Negative emotions like anxiety can be really painful. I know because I felt anxiety and many other negative feelings intensely and frequently for most of my life. My depression seemed to take over my entire mind and body. It seemed to envelope me so completely that I felt as if there were no way to escape it. I also felt as if it would never end. My anxiety and depression was so great in my 20s that I thought about ending my life on many occasions.
Based upon the thousands of communications we’ve received in the past few years (and those we’ve read on several personal growth forums), it appears that many people are overwhelmed by negative feelings.
Although I’ve written about negative emotions several times in the past, see (https://www.mortylefkoe.com/neg-emotions/# and https://www.mortylefkoe.com/live-state-bliss/#), today I want to discuss emotions in a slightly different way in order to help free you from any that may be running your life.
Emotions seem justified
Have you noticed that we usually think our emotions are communicating some information, for example, if we feel afraid to take action, the fear seems to be telling us that taking action is dangerous? If we feel angry at something someone did, the anger seems to be telling us that that person did something to hurt us?
This results in us both wanting to get rid of the emotion because it feels so bad and, at the same time, wanting to hold on to the emotion because it seems we are “right” to feel it given our appraisal of the events. For example, did you ever notice that if you view doing something you’ve never done before as risky, it “makes sense” for you to feel anxiety? It’s almost as if you “should” feel anxious in that situation. If you think someone treated you unfairly, don’t you feel as if you “should” feel angry at them?
You create your feelings
If reality were really causing our emotions, this reaction would make perfect sense. In fact, however, because events have no inherent meaning, events can’t cause us to feel anything. Most feelings are the result of the meaning we attribute to events, not the events themselves.

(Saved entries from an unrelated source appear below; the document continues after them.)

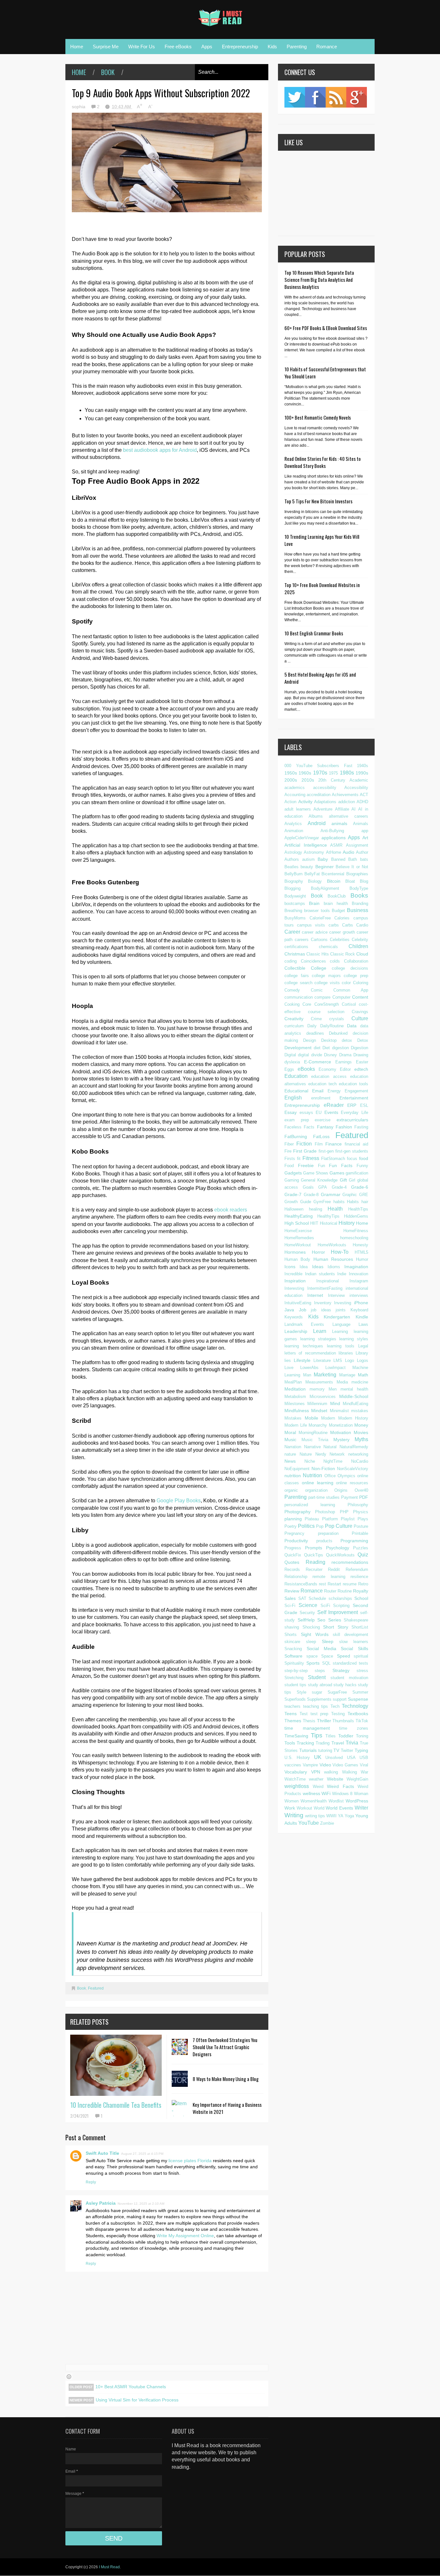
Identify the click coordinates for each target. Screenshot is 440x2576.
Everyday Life (354, 1112)
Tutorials (308, 1750)
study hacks (344, 1684)
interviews (358, 1295)
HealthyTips (328, 1216)
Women (291, 1801)
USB (363, 1757)
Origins (341, 1490)
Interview (336, 1295)
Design (309, 1040)
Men (333, 1389)
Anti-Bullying (332, 830)
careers (302, 939)
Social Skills (354, 1648)
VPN (315, 1771)
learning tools (340, 1346)
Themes (292, 1720)
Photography (297, 1511)
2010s (307, 780)
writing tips (315, 1815)
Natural (330, 1446)
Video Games (345, 1765)
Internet (315, 1295)
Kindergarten (337, 1316)
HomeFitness (355, 1230)
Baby (323, 859)
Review (291, 1590)
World (319, 1808)
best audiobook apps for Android (160, 450)
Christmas (294, 953)
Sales (290, 1598)
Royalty (360, 1590)
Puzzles (360, 1547)
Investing (342, 1302)
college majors (326, 975)
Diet (326, 1047)
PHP (344, 1511)
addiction (346, 801)
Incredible (293, 1273)
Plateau (312, 1518)
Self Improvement (337, 1612)
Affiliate (342, 809)
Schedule (317, 1598)
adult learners (297, 809)
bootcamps (294, 903)
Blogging (292, 888)
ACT (364, 794)
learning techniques (303, 1346)
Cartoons (319, 939)
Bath (352, 859)
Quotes (291, 1562)
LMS (337, 1360)
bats (364, 859)
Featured (96, 1988)
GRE (363, 1194)
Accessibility (356, 787)
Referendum (357, 1569)
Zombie (327, 1823)
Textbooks (358, 1713)
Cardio (362, 925)
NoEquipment (297, 1468)
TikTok (362, 1720)
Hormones (295, 1252)
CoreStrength (326, 1004)
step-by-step (296, 1670)
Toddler (345, 1735)
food (363, 1158)
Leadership (295, 1331)
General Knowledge (319, 1180)
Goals (308, 1187)
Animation (293, 830)
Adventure (322, 809)
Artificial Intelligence (305, 845)
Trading (323, 1743)
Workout (304, 1808)
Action (290, 801)
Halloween (293, 1209)
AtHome (333, 852)
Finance (333, 1143)
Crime (316, 1018)
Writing (293, 1815)
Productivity (296, 1540)
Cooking (292, 1004)
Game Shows (315, 1173)
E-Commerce (317, 1061)
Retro (363, 1584)
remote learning (328, 1576)
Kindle (362, 1316)
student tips (295, 1684)
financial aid (356, 1144)
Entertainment (354, 1097)
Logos (362, 1360)
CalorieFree (320, 918)
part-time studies (324, 1497)
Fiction (304, 1143)
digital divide (310, 1054)
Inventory (322, 1302)
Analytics (293, 823)
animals (339, 823)
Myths (361, 1439)
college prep (356, 975)
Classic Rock (342, 954)
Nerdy (320, 1454)
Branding (360, 903)
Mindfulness (296, 1410)
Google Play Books (179, 1500)
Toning (362, 1736)
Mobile (311, 1418)
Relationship (295, 1576)
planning (293, 1518)
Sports (313, 1663)
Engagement (356, 1090)
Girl (352, 1180)
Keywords (293, 1317)
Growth (291, 1201)
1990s (362, 772)
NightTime (332, 1461)
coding (290, 961)
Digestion (359, 1047)
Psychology (337, 1547)
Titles (330, 1736)
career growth (342, 932)
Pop (319, 1526)
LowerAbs (309, 1367)
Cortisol (349, 1004)
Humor (362, 1259)
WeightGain (357, 1779)
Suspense (358, 1699)
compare (322, 997)
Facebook (315, 97)
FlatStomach (333, 1158)
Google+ (356, 97)
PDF (363, 1497)
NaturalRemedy (354, 1446)
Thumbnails (343, 1720)
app (364, 830)
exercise (322, 1119)
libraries (346, 1353)
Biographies (357, 873)
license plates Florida (190, 2160)
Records (292, 1569)
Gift (343, 1180)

For example, losing a job has no inherent meaning. It could mean we will never find another job and become destitute. It could mean it will take a lot of time and effort to find a job. It could mean we will find a better job where we will be much happier. It could mean we will change careers and discover we care more about the new career (and job) than we ever did about the old one. What does losing your job really mean? Until you give it a meaning, it has no inherent meaning.
If you give losing your job the meaning that you will never find another good one, you will be incredibly anxious. If you give it the meaning that you can now change careers to do what you always wanted to do and had been afraid to try, you will feel excited and turned on. And if you give the event no meaning at all, you will feel nothing at all.
Therefore, your feelings tell you nothing about yourself, life, reality, the future, etc. Your feelings tell you only one thing: That you have given meaning to an event. No meaning, no feelings.
And if your feelings are the result of the meaning you have given an event, then you create your feelings. And that news is about as good as you can get. Why? Because if you create your feelings, you can get rid of them.
As I’ve explained in detail before, when you distinguish the meaning you give events from the events themselves, the meaning will literally dissolve. And when the meaning dissolves, the emotions it causes will dissolve also. (See a short video that introduces my occurring course that describes in detail how this process works. http://occurringcourse.com. Please ignore the information about the scholarship, as the course isn’t being offered at this time.)
When you master the ability to make that distinction, you will have mastered life. I rarely experience anxiety or any other negative emotion any more. And if I can do it, you can too.